Он взглянул на Джона и совсем тихо добавил:
- Я не сложу оружия…
* * *
- А ты выиграл свою войну?
Вильям не отвечал. Выпрямившись, насколько это позволяли костыли, он смотрел в сторону улицы. Под руку с хорошо одетым мужчиной шла удивительно красивая женщина. Небольшой шрам на щеке, аккуратно прикрытый причёской, совершенно не портил её. Лицо сияло неподдельной радостью, но в глазах был какой-то едва заметный оттенок грусти. Он узнал запах её волос, когда парочка прошла мимо футах в пяти от него. Музыканты начали играть следующую песню:
The truth will ever hide
Even though I tried
They tried to take my pride
But they only took my father from me
They only took my father
Even though I cried
Even though I tried again
God be with you Ireland
God be with you Ireland
Sometimes I was afraid
Even though I prayed
I’ve lost my religion now
You took that too some how
Blood upon thy hands
Blood upon thy hands again
Как и тогда, он смотрел ей вслед. Она не оборачивалась.
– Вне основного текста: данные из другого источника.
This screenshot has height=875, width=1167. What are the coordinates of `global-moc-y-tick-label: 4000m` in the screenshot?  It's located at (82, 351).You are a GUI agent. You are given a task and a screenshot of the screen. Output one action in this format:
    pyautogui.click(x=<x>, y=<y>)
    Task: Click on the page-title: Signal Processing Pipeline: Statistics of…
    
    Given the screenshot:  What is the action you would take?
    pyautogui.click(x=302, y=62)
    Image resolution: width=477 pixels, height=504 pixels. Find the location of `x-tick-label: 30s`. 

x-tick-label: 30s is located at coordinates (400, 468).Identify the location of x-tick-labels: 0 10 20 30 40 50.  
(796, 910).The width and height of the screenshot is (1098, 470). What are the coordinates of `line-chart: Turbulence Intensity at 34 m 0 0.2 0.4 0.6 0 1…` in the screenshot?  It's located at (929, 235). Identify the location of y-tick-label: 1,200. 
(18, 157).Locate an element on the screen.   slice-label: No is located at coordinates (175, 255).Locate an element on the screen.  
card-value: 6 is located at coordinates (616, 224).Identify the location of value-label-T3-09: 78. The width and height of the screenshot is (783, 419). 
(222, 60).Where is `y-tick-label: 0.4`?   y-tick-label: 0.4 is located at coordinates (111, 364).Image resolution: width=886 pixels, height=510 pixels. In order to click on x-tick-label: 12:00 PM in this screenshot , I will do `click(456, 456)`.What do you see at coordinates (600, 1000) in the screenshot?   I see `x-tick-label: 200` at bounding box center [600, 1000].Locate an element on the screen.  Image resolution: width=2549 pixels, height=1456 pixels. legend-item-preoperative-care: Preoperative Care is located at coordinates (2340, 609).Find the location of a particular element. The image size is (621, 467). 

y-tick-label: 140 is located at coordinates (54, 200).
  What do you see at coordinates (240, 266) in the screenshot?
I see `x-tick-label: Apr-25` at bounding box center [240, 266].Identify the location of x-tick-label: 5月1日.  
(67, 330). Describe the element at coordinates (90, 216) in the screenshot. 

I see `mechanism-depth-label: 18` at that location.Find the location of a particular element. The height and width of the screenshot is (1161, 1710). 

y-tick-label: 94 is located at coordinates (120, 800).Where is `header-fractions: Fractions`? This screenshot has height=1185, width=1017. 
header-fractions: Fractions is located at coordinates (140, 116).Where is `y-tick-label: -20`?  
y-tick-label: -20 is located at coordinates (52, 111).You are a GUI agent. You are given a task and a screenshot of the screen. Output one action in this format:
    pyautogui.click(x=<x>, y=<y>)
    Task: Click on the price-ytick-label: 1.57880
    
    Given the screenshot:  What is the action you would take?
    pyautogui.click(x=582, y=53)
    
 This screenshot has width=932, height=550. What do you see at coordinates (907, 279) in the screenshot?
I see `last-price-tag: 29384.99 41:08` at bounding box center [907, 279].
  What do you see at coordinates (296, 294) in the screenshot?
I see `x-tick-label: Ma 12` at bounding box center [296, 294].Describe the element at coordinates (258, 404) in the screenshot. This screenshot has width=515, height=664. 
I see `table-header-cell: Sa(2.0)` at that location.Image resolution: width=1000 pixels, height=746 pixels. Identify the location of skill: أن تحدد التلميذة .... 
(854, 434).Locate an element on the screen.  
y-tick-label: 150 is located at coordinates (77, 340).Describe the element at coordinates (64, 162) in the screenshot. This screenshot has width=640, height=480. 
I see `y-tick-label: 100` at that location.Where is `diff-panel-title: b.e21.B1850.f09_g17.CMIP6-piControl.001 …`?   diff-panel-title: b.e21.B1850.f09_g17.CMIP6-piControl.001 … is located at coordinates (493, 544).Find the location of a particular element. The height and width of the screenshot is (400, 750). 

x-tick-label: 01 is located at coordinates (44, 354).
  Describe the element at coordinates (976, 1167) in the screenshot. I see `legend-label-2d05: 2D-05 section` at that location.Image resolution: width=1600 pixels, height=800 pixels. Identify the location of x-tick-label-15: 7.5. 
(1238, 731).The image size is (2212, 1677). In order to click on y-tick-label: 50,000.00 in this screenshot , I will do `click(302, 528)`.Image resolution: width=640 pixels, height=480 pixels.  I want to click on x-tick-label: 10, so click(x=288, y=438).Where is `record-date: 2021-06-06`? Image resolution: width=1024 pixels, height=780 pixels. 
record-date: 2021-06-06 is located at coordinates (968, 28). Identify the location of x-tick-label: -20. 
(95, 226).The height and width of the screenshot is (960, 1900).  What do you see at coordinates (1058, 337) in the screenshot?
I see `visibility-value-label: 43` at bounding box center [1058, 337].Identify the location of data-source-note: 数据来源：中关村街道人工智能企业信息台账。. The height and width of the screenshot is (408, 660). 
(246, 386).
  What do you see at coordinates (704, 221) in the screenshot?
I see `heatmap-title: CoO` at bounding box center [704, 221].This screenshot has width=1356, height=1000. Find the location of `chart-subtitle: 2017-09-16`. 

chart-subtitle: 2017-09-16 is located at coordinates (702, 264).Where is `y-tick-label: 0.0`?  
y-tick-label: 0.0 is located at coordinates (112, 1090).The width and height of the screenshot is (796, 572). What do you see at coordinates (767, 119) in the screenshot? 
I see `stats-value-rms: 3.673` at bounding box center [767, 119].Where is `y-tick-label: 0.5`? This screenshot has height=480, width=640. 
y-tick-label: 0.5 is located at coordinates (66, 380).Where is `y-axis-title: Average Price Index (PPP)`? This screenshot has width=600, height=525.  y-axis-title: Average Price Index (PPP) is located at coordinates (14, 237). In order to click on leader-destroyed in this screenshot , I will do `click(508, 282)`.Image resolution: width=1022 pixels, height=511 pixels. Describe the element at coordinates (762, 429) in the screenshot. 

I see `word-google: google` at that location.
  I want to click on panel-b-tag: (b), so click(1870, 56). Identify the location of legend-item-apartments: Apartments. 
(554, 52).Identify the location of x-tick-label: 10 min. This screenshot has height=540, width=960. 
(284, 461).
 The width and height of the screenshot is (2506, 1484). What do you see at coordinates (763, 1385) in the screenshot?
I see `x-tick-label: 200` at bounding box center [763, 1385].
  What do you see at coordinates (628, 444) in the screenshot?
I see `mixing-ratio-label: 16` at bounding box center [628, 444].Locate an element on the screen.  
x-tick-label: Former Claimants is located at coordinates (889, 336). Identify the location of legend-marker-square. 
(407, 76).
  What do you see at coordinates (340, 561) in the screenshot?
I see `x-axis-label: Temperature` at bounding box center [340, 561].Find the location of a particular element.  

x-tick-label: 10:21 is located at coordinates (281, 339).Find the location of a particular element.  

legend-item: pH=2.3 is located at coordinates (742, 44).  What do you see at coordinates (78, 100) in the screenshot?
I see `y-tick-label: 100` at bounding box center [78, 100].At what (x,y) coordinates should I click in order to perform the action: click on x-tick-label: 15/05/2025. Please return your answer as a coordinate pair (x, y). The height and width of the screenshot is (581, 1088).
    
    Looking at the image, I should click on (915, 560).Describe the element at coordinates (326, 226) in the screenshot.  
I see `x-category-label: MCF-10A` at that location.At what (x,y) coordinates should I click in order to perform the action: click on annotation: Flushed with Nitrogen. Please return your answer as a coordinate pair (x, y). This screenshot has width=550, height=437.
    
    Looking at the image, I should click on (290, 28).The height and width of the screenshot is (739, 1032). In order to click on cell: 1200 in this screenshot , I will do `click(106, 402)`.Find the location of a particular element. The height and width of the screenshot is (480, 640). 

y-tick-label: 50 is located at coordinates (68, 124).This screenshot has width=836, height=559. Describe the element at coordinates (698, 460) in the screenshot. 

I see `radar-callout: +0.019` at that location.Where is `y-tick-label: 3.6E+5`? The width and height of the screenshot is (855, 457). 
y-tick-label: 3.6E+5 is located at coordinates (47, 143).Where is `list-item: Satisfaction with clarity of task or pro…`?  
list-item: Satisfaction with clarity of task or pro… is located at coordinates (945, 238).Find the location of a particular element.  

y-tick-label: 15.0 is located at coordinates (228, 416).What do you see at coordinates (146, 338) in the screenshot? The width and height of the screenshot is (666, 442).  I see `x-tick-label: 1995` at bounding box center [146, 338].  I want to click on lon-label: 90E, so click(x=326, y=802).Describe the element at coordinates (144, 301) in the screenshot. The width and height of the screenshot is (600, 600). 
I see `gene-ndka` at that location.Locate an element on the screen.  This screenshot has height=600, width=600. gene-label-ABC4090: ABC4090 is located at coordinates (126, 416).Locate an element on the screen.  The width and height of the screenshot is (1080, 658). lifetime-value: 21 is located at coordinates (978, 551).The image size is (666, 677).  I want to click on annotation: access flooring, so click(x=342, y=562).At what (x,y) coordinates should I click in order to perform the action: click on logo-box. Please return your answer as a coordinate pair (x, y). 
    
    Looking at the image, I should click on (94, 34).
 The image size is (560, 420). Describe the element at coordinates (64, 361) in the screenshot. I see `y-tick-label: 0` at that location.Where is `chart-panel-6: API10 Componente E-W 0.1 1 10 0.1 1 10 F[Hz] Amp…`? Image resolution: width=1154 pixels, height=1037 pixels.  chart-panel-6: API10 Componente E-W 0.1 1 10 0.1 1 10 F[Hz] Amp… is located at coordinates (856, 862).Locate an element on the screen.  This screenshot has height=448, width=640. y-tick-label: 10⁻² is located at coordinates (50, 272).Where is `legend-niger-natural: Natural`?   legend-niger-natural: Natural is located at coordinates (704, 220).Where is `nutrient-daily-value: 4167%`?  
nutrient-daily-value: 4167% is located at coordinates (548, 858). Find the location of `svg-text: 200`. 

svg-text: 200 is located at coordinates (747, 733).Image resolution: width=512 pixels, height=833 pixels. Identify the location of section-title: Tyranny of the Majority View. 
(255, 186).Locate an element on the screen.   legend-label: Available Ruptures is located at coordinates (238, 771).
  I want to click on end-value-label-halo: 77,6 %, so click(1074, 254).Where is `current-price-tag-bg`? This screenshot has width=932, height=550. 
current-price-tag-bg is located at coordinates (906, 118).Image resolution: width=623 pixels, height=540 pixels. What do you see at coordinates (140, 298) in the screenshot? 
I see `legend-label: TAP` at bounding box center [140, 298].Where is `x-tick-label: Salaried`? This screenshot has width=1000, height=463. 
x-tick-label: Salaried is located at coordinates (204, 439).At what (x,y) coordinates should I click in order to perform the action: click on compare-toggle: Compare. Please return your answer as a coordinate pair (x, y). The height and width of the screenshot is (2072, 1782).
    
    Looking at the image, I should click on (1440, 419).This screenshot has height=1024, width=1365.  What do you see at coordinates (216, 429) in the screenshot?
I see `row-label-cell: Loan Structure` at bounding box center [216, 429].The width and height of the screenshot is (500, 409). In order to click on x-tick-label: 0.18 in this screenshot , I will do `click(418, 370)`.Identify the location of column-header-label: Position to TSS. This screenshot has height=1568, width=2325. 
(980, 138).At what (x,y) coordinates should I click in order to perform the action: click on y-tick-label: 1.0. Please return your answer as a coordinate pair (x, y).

Разве могла она узнать его в смердящем сером одноногом оборванце. Шедший рядом мужчина обнял её так, что развеялись все сомнения.
I have served my time
God be with you Ireland
Suffered for my crime
God be with you Ireland
I have served my time
God be with you Ireland
Suffered for my crime
God be with you Ireland
God be with you now
God be with you now
God be with you now
God be with you now
Она пережила слишком многое за эти годы, и конечно же заслужила своё счастье. А он. Ему просто не повезло на войне.